年轻妇人听到保尔的叙述吓坏了,很长时间都说不出话来。她终于又向保尔说:“唉!保尔,这一切都是多么可怕!你是不是感到非常难过?”
“从那时起我就再也想不起什么了,一直到我呆在一个我陌生的房间里我还是什么也想不起来。当时我由我父亲的一位年事已高的姊妹和一位修女照顾和治疗。这间房子是座落在贝尔弗和边界线之间的一家旅店里的最漂亮的房间。事情是这样的:在我来到这房间之前十二天的一个早晨,确切说是凌晨,这家旅店的老板发现两具躯体躺在那里一动也不动,这是别人在夜间放在那里的。两具躯体浑身是血。经初步检查,发现其中的一具已经冰凉,这就是我父亲的尸体;我呢,还有点气,但呼吸已相当的微弱!
“伤后恢复期拖得很长,因为伤愈后又几次复发和几次发高烧。

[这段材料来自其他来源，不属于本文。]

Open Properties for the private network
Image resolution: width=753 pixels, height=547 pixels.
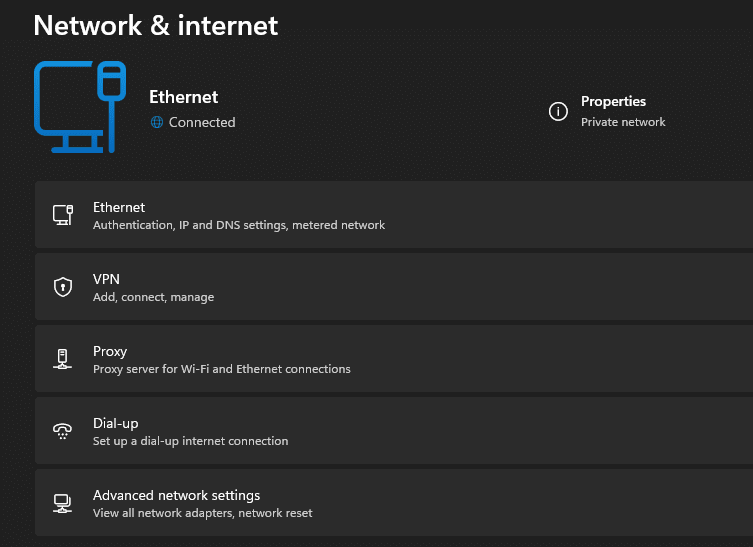click(x=613, y=101)
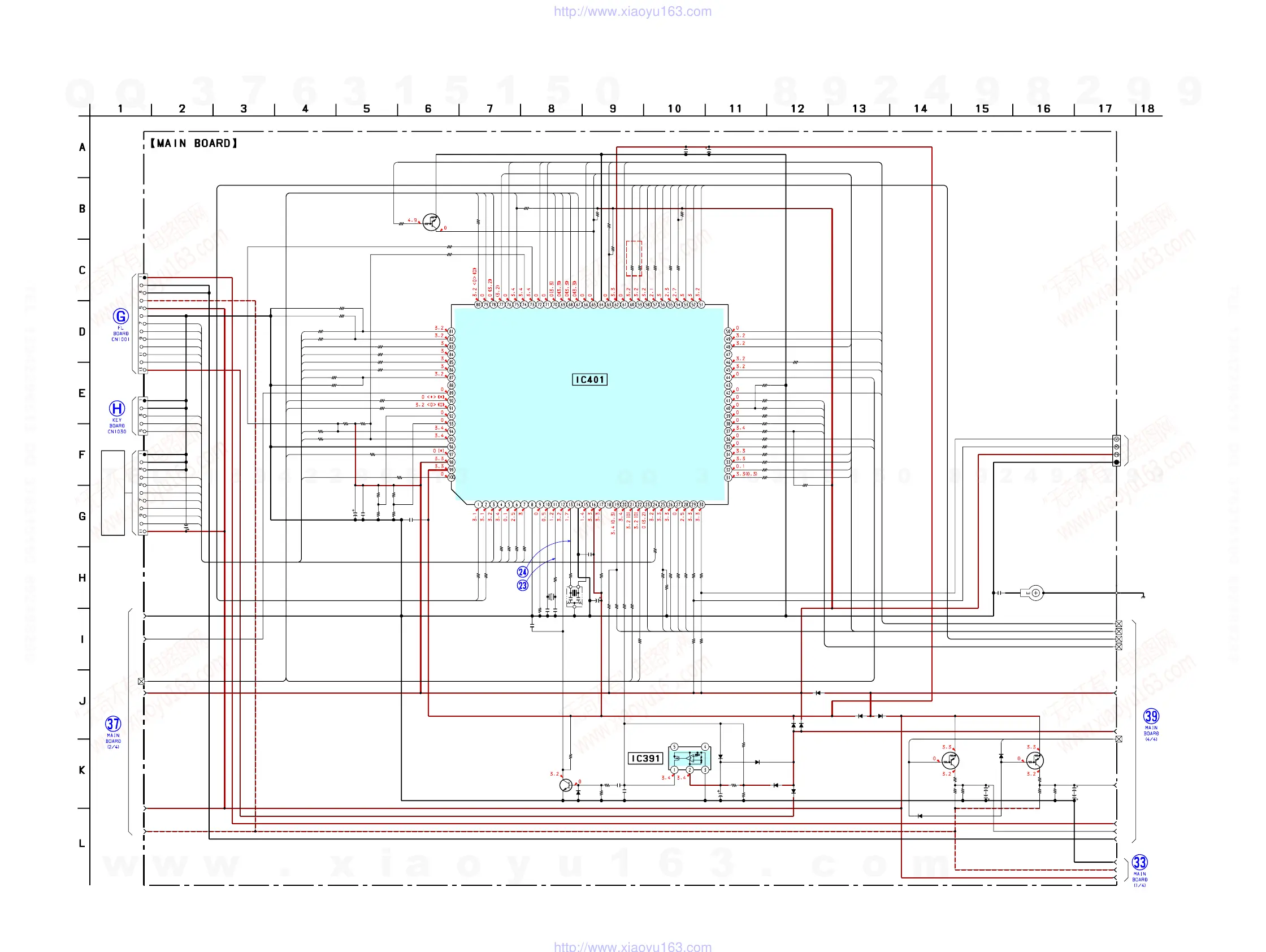Viewport: 1266px width, 952px height.
Task: Click row header letter F
Action: 82,455
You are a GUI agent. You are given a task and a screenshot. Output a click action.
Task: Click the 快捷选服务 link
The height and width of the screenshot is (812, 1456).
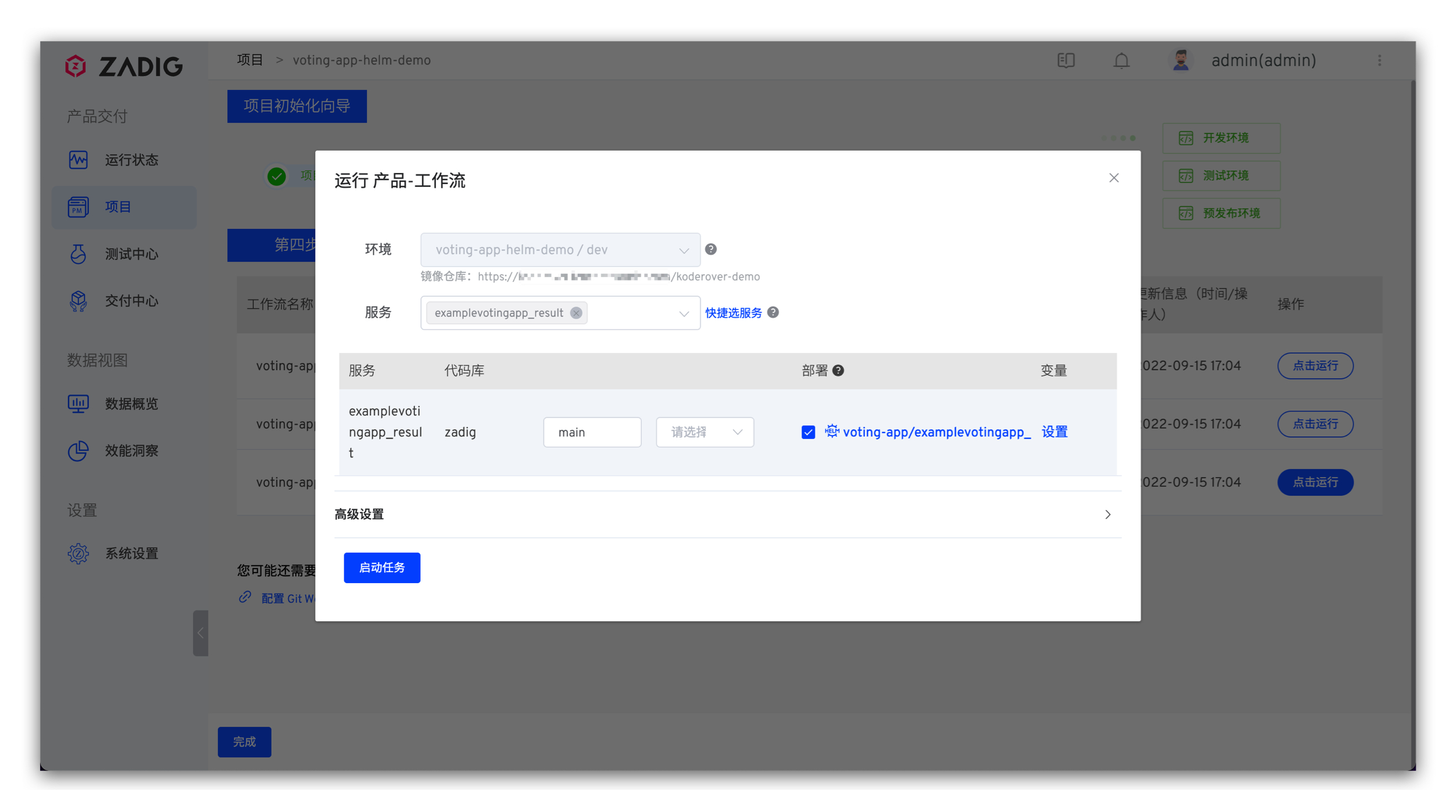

在这种情况下我得了谵妄症,我多么希望得救!我那位唯一的亲戚,年事已高的姑妈一直守在我身边。她的尽心,她的关怀值得钦佩。两个月后她把我带回到她自己的家里。这时我的伤差不多快痊愈,但是我父亲的死以及我父亲死时的那可怕的惨状使我感到痛苦不堪,所以我用了几年的时间才完全恢复健康。至于这惨案本身……”
“怎么?”伊丽莎白说,她满怀着炽烈的感情,用自己的胳膊环抱着她男友的脖子,以示保护他。
“好啦,”保尔说,“永远也不可能揭开这个谜。然而法国的司法机关为努力查证他们能够利用的,也就是我给他们提供的那唯一的情况,以极大的热情和极细致的工作做出了努力。但是所有这些努力全都失败了。此外这些情况也太含糊不清了!这件事发生在一个林间空旷地,发生在那里的一个小教堂的前面。除了这些情况之外,我还知道什么呢?到哪里去寻找这个林间空旷地呢?又到什么地方去发现这个小教堂?这起惨案究竟发生在什么地区?”
“但是你们,也就是说你和你的父亲在那次作全法国旅行的时候去过这个地区,我认为,为了探寻事件的根由,你可以追溯到你们从斯特拉斯堡动身的那个时候……”
“嗨!你很清楚,人们并没有忽视这条线索。法国司法机关并不满足于取得德国司法机关的支持,还派出了他们最精锐的警力去当地。但确切地说是在后来,即在我到了懂事的年龄时,我才觉得最奇怪的事情是他们竟没有发现我们曾经路过斯特拉斯堡的任何踪迹。没有发现任何踪迹,你明白吗?但是有一件事我是坚信不疑的,这就是我们在斯特拉斯堡至少呆了整整两天,我们在那里吃得好,睡得也好。受理这起案子的预审法官最后作出了结论,像我这样一个孩子的回忆,尤其是像我这样遍体鳞伤和悲痛欲绝的孩子的回忆是不足为凭的。但我知道这完全是不公正的,因为当时我知道这件事,现在我仍确信这件事。”
“那么后来呢?保尔。”
“后来嘛。我就不能不对事实进行比较了。这些事实是无可争辩的,而且是很容易核实,也很容易恢复它的本来面目的。比如两名法国人在斯特拉斯堡小住;他们乘火车旅行;他们在行李房寄存过手提箱;他们在阿尔萨斯镇租用两部自行车等等。我一方面将法院完全无视这些事实和皇帝直接介入此案这个主要事实相联系;另一方面我又对上述这些事实和这个主要事实相比较。”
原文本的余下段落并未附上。